Graham, this is impressive and very important work.  I haven't begun to digest 
it all, but maybe I'll start with one question to get a better understanding...

2) A ThreadLocal in the CachingServiceImpl was also leaking - the service did 
attempt to clean up in the shutdown, but it would only ever have been able to 
clear up the resources of the thread executing the shutdown, not all the other 
threads that would have processed requests.

Investigating the second issue, it turned out that this was being used to keep 
track of Request scope caches - as well as potentially leaking resources 
(across requests), this highlighted a problem in the service contract, and a 
dangerous coupling between the implementation of the services.

What resources were leaking here exactly?  Leaking resources across requests 
can have some serious consequences depending on the resources, and I'm curious 
to know exactly what type of errant behavior we could expect from a 1.6.x 
version running the flawed services framework.

That's at least a starting point for me to wrap my brain around this analysis.  
Thanks for all the effort that went into this.
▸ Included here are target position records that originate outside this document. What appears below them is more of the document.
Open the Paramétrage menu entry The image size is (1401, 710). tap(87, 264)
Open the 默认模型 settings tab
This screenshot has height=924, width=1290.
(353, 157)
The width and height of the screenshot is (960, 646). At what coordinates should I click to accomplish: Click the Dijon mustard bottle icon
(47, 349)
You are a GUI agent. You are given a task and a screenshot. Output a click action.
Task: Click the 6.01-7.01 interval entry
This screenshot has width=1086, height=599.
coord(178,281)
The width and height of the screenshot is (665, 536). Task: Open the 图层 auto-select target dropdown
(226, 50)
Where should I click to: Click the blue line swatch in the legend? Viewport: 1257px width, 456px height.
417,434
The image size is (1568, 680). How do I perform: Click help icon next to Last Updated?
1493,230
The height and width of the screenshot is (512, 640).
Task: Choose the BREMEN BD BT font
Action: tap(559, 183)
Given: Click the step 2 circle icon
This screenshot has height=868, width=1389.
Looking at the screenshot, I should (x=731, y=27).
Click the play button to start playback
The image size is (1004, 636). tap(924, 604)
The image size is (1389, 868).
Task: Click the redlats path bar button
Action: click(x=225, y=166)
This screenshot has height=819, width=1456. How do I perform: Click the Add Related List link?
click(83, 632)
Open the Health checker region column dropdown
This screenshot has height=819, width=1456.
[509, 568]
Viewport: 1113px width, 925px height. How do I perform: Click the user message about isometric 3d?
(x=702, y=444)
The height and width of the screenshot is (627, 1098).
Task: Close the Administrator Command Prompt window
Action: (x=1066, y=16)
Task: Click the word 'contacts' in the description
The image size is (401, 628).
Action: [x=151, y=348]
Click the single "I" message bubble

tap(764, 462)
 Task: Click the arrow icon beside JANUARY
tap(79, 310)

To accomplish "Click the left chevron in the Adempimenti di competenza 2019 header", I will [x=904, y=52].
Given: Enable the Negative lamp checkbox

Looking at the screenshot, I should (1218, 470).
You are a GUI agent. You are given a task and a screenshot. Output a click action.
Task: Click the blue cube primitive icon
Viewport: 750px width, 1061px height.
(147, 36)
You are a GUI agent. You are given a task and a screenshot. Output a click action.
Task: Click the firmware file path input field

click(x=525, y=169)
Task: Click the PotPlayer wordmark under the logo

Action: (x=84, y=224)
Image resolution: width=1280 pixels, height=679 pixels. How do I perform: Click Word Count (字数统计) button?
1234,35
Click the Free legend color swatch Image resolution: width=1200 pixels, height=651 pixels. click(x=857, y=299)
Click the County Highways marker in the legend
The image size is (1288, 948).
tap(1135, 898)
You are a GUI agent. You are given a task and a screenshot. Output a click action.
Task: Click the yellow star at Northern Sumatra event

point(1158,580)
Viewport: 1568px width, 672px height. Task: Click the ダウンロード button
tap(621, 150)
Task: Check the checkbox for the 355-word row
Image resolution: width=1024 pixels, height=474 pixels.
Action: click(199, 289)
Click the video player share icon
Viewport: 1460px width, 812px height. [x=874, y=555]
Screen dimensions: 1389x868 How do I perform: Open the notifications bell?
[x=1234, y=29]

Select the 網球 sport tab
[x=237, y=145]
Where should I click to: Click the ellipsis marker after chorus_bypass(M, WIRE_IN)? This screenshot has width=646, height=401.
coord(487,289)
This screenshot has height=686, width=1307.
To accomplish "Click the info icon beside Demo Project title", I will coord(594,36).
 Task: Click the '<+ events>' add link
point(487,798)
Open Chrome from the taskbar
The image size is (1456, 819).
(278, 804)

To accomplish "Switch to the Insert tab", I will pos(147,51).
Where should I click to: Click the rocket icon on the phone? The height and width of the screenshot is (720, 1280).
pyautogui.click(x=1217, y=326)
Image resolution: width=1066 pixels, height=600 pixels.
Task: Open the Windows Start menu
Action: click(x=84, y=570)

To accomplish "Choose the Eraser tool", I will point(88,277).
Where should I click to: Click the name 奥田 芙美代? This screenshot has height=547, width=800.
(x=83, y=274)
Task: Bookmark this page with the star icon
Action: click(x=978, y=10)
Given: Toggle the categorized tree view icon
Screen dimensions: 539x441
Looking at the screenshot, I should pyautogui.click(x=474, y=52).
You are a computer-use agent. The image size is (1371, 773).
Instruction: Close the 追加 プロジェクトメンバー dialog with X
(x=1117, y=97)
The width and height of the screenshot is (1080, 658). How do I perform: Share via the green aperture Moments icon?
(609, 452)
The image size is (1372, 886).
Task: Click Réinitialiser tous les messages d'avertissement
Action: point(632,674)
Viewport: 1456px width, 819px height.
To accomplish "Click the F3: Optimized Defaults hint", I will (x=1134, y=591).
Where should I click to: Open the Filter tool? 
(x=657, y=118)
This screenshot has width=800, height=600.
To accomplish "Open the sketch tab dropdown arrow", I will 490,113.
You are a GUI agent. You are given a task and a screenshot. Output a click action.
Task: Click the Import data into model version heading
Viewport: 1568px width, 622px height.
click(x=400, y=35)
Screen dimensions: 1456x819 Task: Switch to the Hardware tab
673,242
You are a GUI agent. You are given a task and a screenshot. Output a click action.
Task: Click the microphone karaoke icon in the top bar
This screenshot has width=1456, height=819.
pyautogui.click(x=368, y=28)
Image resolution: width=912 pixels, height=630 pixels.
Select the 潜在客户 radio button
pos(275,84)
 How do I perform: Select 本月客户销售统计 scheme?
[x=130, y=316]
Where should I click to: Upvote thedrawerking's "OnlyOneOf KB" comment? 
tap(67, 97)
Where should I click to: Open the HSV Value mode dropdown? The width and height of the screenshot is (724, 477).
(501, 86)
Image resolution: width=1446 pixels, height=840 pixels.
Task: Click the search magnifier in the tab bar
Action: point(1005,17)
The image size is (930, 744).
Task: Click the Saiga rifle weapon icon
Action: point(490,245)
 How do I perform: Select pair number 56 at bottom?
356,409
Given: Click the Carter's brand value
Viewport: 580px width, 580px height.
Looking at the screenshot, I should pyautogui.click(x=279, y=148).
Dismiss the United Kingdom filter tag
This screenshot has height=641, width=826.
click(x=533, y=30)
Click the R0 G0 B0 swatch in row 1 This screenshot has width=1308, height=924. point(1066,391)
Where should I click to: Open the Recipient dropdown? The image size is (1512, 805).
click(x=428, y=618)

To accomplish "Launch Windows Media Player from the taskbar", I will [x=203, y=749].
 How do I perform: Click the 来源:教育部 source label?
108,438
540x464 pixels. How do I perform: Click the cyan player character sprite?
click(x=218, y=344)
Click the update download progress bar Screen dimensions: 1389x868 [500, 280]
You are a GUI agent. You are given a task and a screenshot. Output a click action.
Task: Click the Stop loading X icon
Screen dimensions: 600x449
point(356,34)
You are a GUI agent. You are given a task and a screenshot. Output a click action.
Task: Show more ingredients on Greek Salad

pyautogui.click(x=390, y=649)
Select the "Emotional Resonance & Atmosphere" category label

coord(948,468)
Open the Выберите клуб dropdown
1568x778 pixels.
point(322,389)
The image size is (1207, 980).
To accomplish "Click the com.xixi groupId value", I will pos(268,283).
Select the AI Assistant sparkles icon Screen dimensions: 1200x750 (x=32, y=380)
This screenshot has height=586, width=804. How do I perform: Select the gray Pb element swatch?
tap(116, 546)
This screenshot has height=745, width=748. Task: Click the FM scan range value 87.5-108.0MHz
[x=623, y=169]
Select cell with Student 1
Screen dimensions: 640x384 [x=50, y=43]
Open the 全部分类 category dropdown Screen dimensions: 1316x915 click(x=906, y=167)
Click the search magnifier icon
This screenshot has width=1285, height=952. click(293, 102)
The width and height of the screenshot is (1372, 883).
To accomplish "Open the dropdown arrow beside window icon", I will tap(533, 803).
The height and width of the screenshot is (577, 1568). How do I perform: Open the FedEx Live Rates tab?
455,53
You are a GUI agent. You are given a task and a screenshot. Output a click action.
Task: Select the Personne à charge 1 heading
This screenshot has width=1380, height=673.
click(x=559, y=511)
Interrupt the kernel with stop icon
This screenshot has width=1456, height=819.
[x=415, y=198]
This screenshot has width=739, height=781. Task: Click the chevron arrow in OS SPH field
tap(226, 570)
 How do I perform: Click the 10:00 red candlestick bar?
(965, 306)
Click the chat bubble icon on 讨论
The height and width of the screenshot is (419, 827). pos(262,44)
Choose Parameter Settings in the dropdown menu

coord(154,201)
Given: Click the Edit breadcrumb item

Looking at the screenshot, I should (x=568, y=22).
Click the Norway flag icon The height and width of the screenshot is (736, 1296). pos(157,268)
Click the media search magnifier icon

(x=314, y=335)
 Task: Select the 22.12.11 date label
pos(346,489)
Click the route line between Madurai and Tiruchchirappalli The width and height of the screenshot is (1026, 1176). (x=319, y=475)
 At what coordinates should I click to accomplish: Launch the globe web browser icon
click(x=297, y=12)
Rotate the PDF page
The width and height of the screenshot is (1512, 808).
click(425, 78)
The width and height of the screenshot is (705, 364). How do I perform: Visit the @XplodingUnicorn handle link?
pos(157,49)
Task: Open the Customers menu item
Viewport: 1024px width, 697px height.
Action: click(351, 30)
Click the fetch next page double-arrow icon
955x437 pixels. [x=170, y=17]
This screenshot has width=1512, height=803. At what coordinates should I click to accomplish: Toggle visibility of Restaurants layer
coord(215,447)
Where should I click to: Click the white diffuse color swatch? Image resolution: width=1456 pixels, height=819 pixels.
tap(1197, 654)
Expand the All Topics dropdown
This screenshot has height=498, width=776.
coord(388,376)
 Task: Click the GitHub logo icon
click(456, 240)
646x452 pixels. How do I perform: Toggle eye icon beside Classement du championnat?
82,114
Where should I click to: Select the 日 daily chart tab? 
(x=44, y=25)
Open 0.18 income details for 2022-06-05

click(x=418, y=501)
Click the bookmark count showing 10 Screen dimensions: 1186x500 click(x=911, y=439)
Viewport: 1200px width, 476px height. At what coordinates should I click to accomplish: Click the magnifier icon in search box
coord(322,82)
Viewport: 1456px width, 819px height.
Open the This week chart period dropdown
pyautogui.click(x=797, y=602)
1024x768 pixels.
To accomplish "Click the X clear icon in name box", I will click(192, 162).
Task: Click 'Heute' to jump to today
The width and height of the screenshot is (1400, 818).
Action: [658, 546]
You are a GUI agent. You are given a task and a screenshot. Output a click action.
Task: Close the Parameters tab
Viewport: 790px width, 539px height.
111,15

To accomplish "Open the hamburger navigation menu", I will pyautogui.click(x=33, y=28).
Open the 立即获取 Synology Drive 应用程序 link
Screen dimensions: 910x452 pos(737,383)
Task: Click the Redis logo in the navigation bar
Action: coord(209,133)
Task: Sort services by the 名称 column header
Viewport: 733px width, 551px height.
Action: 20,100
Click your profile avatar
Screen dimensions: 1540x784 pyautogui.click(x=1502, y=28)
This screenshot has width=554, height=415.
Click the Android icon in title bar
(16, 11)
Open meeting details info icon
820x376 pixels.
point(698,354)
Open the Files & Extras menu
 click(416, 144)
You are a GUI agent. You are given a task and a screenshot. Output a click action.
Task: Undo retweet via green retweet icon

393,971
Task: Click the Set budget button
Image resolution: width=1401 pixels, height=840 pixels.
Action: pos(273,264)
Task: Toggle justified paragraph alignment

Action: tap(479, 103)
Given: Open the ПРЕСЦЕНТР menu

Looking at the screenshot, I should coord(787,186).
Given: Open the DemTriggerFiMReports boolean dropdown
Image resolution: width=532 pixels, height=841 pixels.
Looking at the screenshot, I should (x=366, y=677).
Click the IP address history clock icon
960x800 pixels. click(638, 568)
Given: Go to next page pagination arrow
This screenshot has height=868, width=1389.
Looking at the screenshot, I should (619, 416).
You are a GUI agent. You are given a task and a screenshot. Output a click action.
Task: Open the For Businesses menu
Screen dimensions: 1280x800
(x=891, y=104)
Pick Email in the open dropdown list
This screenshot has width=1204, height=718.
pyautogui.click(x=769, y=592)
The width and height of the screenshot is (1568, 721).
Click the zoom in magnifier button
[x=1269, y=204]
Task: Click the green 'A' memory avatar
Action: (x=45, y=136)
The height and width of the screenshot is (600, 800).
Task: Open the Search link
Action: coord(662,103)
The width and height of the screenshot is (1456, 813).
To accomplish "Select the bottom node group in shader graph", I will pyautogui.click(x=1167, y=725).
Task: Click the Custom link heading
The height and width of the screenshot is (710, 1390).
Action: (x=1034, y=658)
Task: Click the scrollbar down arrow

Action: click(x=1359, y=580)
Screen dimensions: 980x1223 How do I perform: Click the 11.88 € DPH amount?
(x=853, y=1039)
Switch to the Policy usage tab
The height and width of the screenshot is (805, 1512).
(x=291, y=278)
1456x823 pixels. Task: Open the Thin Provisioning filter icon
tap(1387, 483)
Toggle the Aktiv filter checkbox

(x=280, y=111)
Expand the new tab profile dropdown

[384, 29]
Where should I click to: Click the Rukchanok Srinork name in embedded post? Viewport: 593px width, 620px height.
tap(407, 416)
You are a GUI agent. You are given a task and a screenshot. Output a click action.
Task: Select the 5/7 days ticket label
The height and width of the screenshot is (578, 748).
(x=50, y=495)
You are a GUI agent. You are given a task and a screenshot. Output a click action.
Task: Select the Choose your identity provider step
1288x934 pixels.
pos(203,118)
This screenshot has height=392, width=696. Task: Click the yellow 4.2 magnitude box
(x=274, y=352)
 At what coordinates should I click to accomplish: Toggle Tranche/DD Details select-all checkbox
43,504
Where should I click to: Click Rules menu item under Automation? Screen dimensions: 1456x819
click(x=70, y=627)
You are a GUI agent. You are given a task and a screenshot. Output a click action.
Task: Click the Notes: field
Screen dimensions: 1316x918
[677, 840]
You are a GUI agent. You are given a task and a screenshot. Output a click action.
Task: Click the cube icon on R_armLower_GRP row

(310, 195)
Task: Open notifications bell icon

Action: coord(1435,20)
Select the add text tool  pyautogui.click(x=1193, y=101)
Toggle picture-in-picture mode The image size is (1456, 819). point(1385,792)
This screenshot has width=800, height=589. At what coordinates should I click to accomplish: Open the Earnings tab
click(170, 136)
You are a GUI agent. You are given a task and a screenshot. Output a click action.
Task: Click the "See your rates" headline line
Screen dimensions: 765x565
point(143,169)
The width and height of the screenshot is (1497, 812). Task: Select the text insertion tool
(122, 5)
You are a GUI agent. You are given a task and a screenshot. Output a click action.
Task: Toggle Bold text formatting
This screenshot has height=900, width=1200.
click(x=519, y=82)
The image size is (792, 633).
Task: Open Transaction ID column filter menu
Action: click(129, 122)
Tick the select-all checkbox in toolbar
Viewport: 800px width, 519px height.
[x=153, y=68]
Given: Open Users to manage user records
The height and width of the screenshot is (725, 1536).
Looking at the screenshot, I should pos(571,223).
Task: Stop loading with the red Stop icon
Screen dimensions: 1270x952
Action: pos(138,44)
P.S. - Should this thread be in dspace-devel instead of tech perhaps, or did 
you want to inform a broader audience?

--
sands fish
Senior Software Engineer
MIT Libraries
Technology Research & Development
sa...@mit.edu<mailto:sa...@mit.edu>
E25-131





On Oct 4, 2010, at 7:55 PM, Graham Triggs wrote:

Hello all,

So, we've been debating the performance / resource usage of DSpace 1.6. This 
has just happened to coincide with work that I needed to do to qualify DSpace 
1.6 (and/or 1.7) for our own use. So, for the past week or so, I've been 
hammering away at profiling DSpace. This isn't a comprehensive analysis of the 
entire codebase, but focusing on the serious issue of stability and resource 
leakage.

This immediately led to finding two issues with the dspace-services code and 
it's dependencies:

1) The resources in the FinalizableReferenceQueue were leaking (this was noted 
before in a Tomcat stack trace posted here) - this could have been avoided if a 
newer version of reflectutils had been used, along with the LifeCycleManager it 
contains

2) A ThreadLocal in the CachingServiceImpl was also leaking - the service did 
attempt to clean up in the shutdown, but it would only ever have been able to 
clear up the resources of the thread executing the shutdown, not all the other 
threads that would have processed requests.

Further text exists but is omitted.